> [TASK]
Leaving out the pictures, print exactly the lines from the one holding "Instruction: Click the home" to the last line of the entries below, both included, and nothing more.

> [RECORDS FOR THIS TASK]
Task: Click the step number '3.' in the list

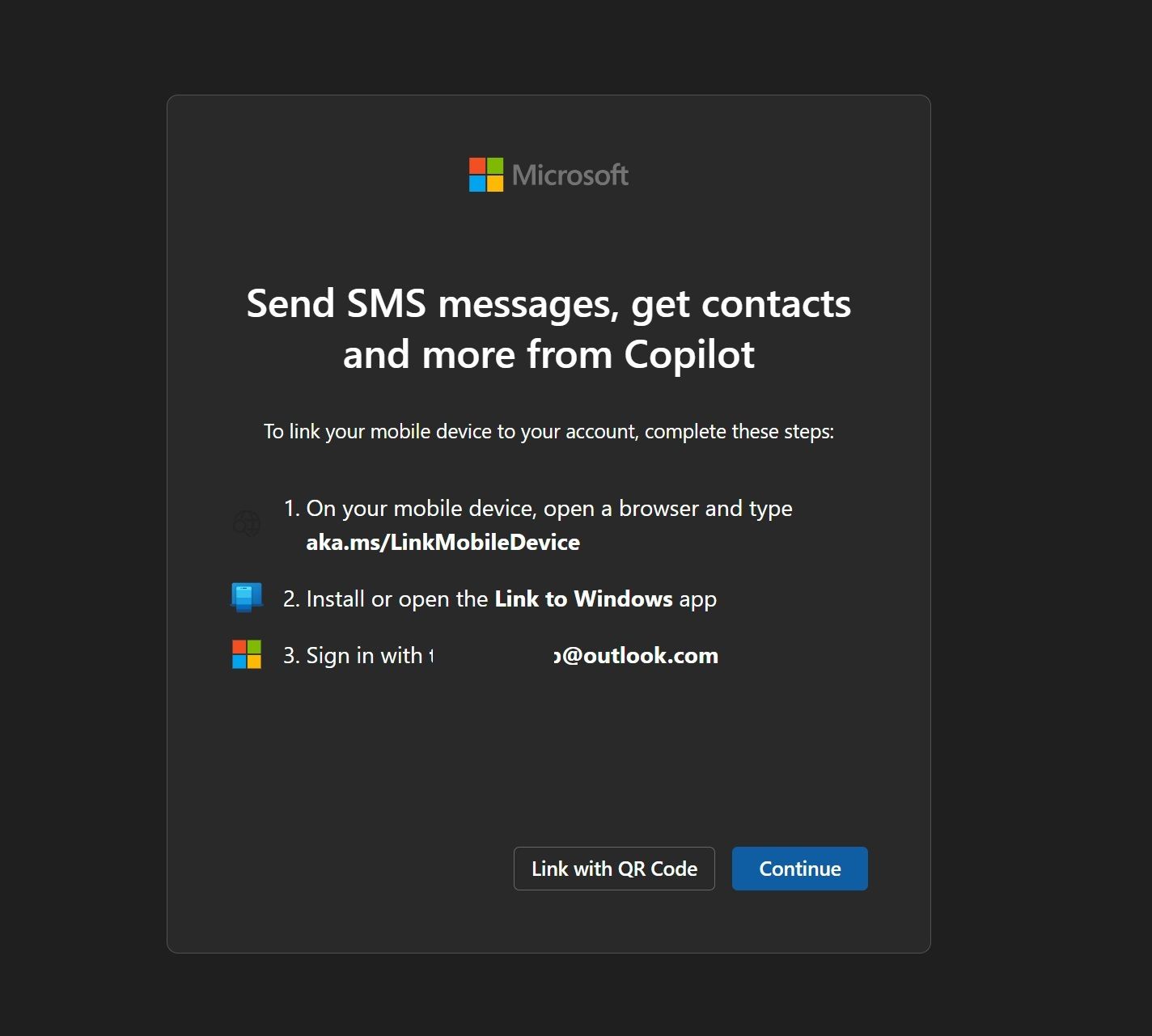Action: click(x=291, y=655)
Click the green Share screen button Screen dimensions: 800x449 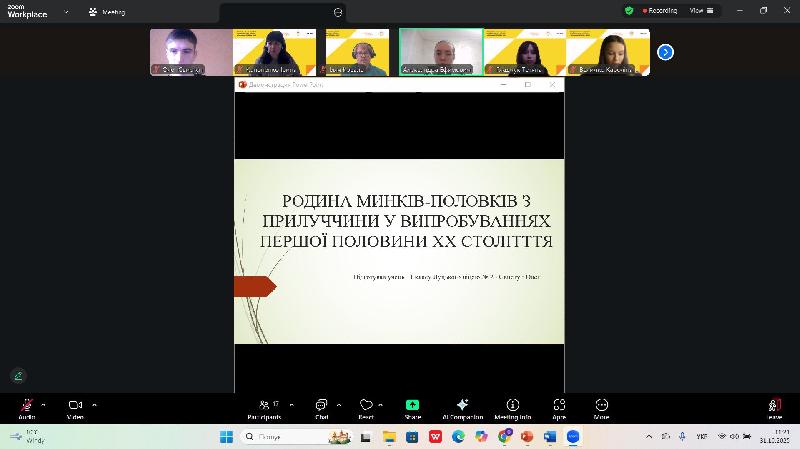[412, 406]
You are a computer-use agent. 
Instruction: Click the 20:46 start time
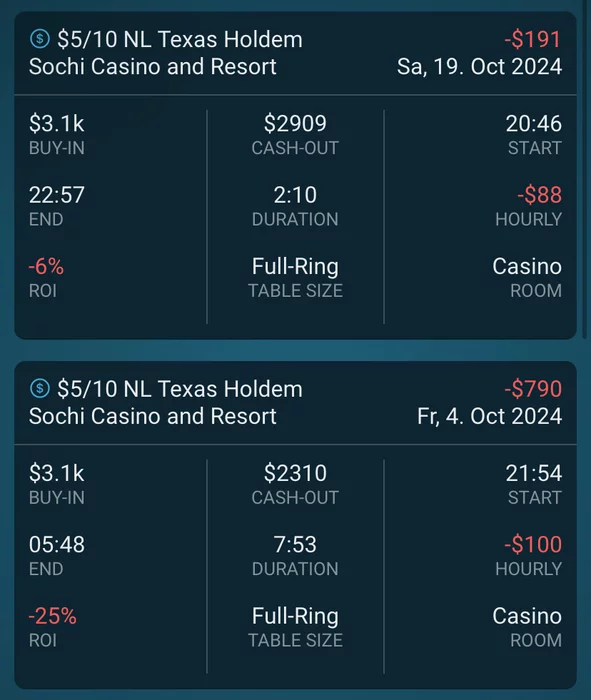point(534,123)
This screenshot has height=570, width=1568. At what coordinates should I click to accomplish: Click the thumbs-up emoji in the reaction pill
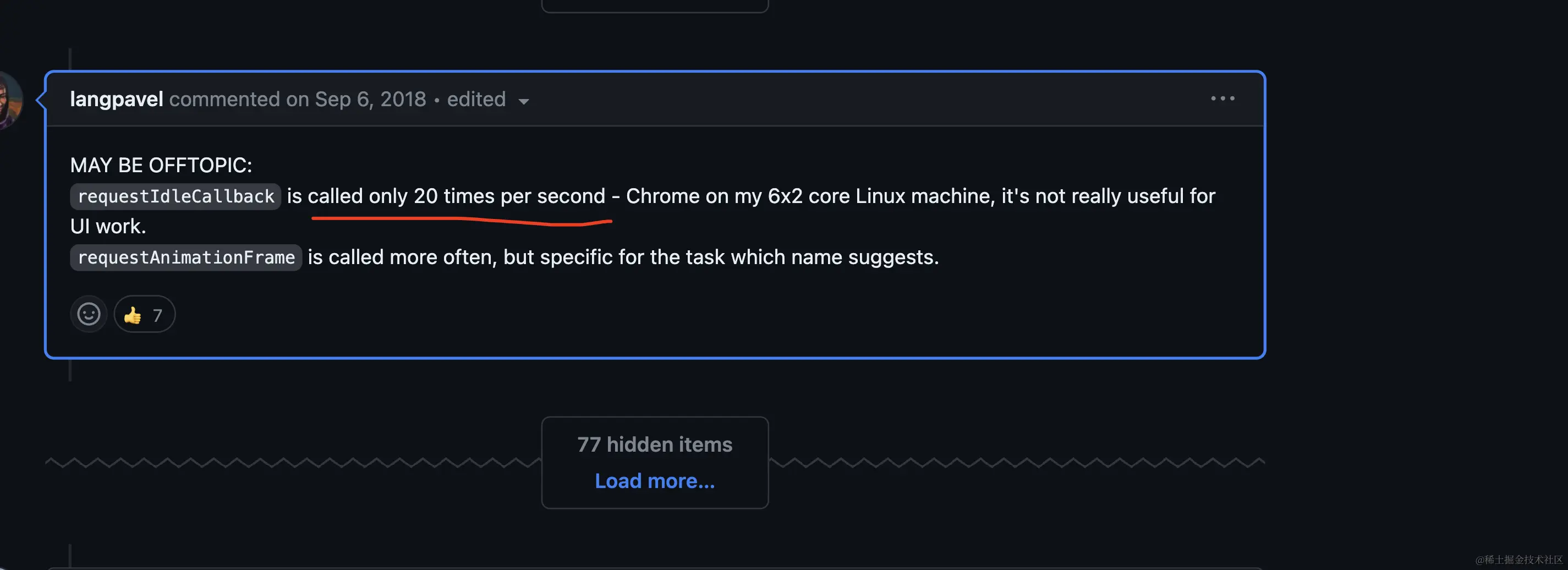click(x=133, y=315)
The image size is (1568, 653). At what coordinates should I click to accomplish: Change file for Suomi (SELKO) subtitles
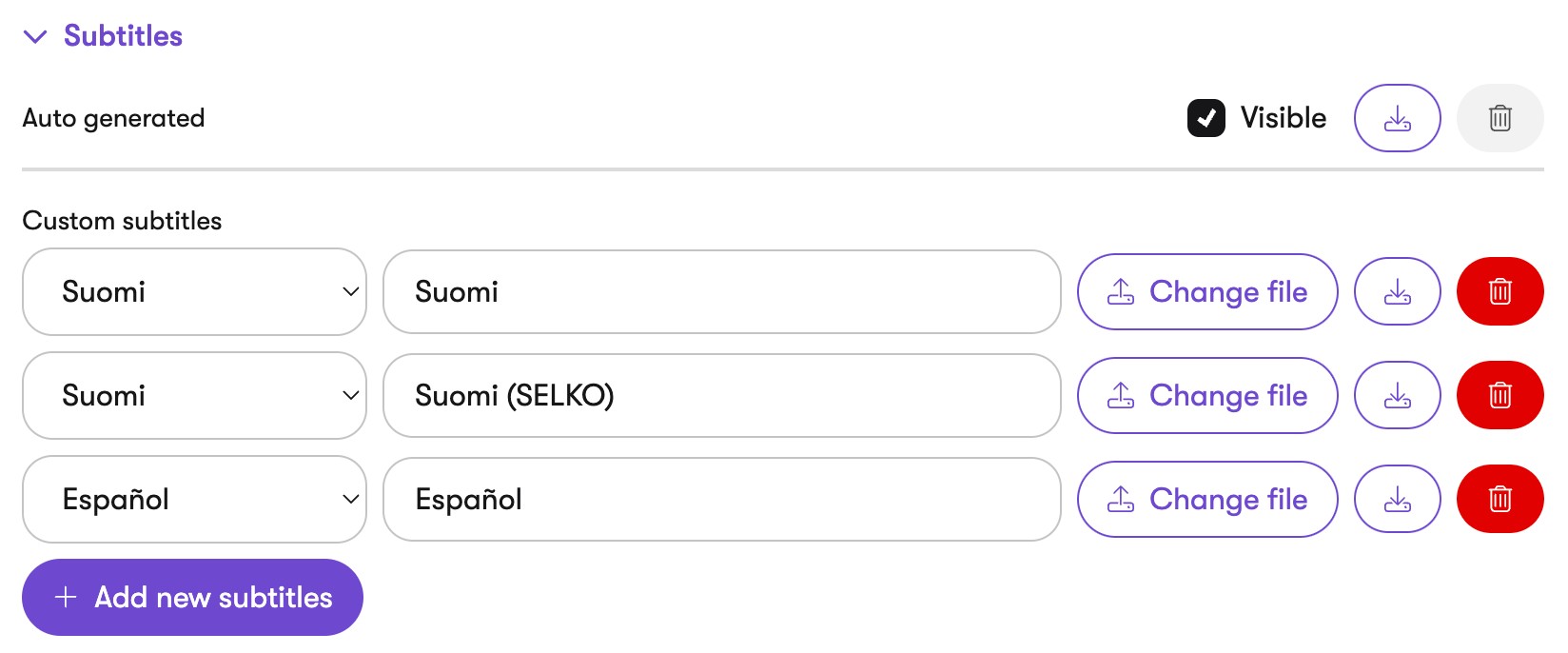(1207, 395)
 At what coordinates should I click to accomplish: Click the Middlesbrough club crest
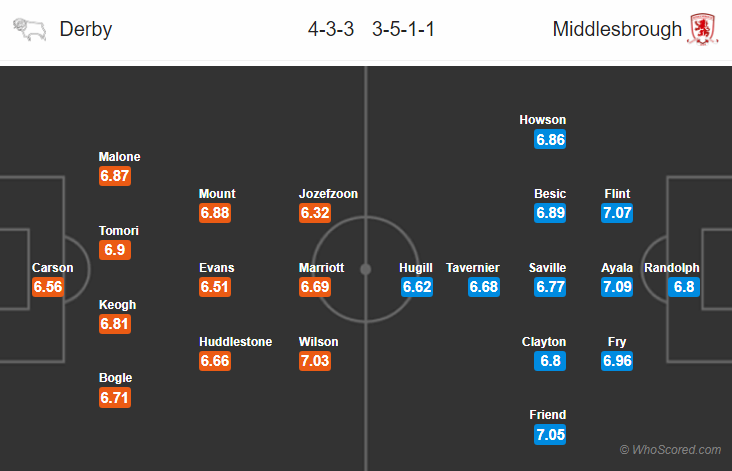tap(702, 29)
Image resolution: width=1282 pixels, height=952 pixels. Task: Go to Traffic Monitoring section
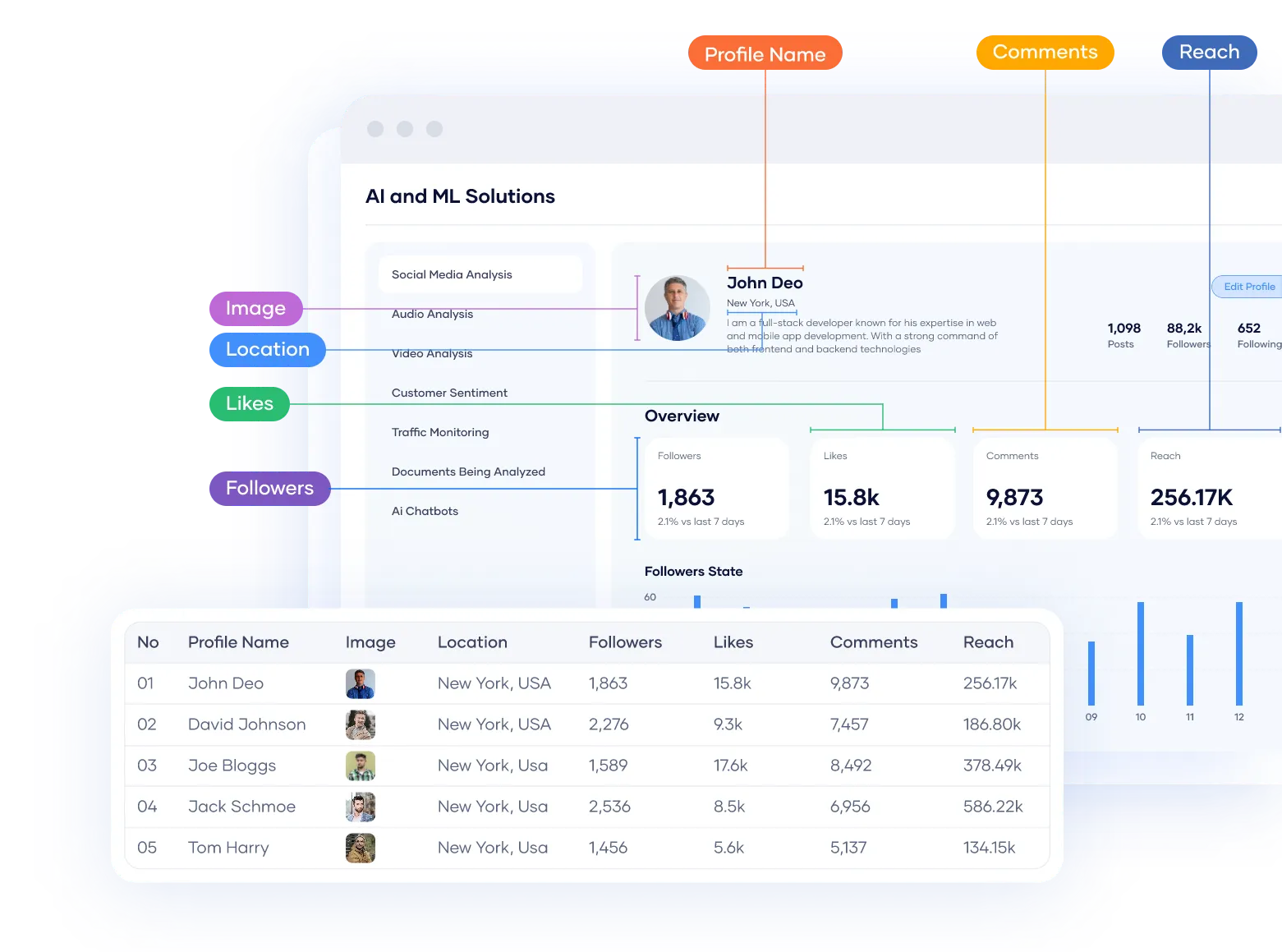(x=440, y=432)

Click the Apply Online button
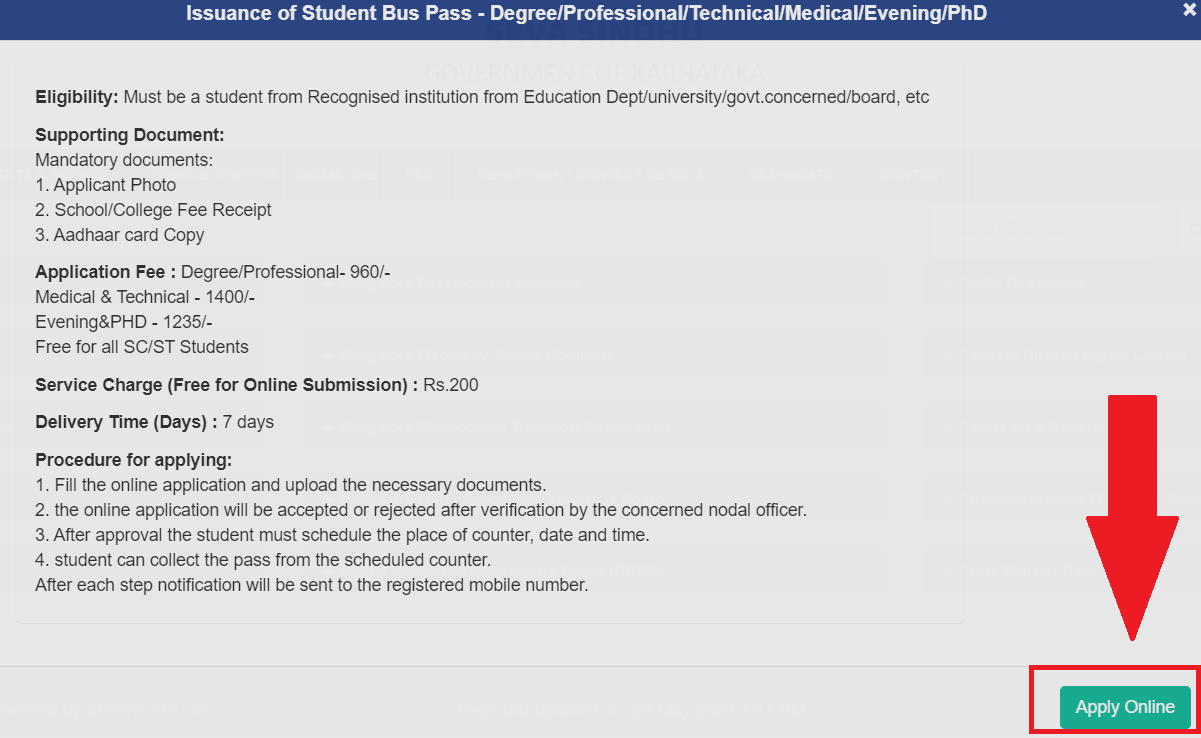pyautogui.click(x=1124, y=707)
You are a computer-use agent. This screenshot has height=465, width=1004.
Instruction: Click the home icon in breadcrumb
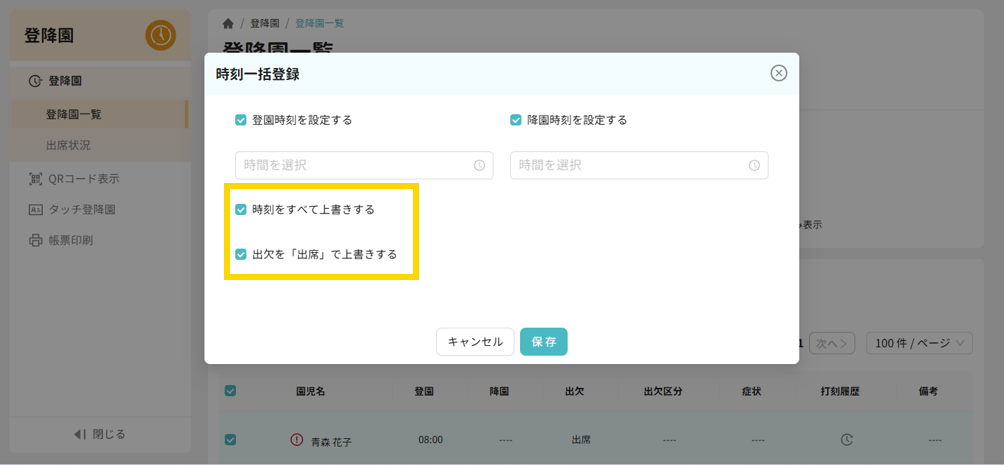tap(228, 23)
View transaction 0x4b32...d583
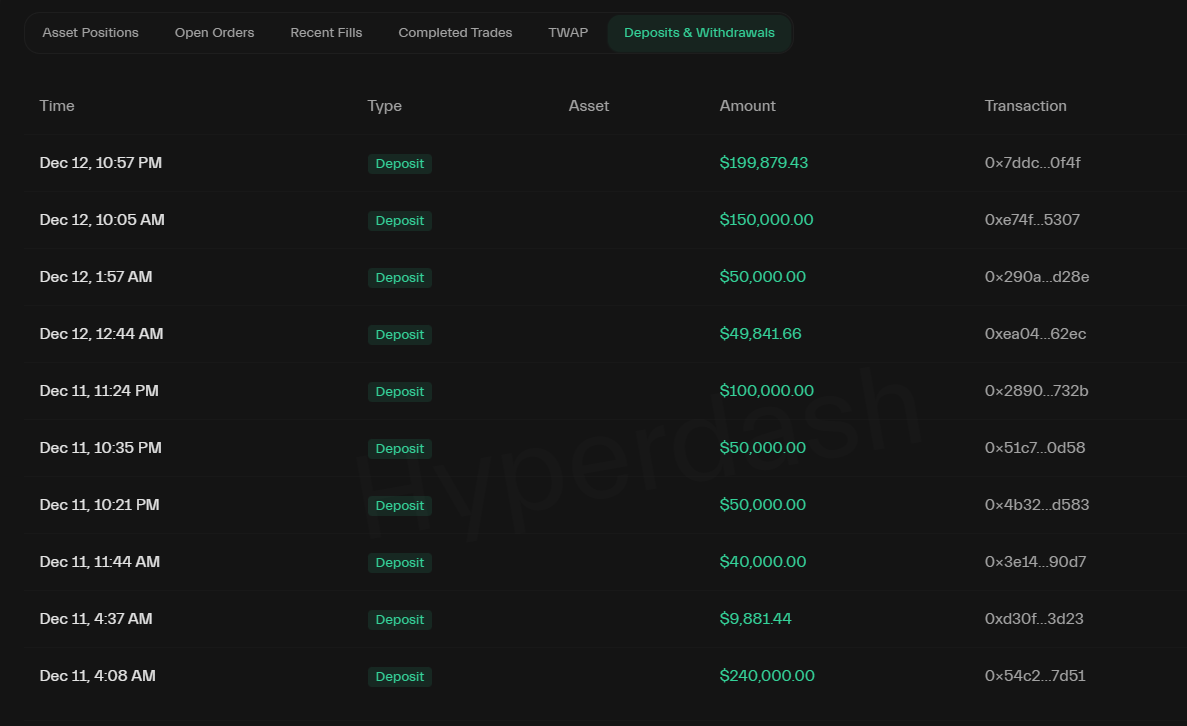The image size is (1187, 726). tap(1036, 505)
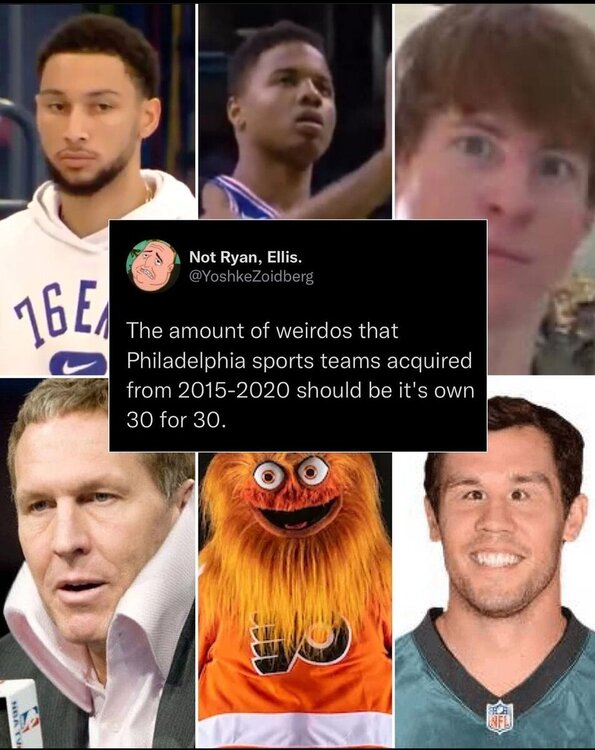Click the @YoshkeZoidberg handle
The height and width of the screenshot is (750, 595).
click(x=252, y=277)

> [RESULT BELOW]
Instruction: Click the home icon in breadcrumb
tap(228, 23)
View transaction 0x4b32...d583
The image size is (1187, 726). tap(1036, 505)
Click the @YoshkeZoidberg handle
The height and width of the screenshot is (750, 595).
click(x=252, y=277)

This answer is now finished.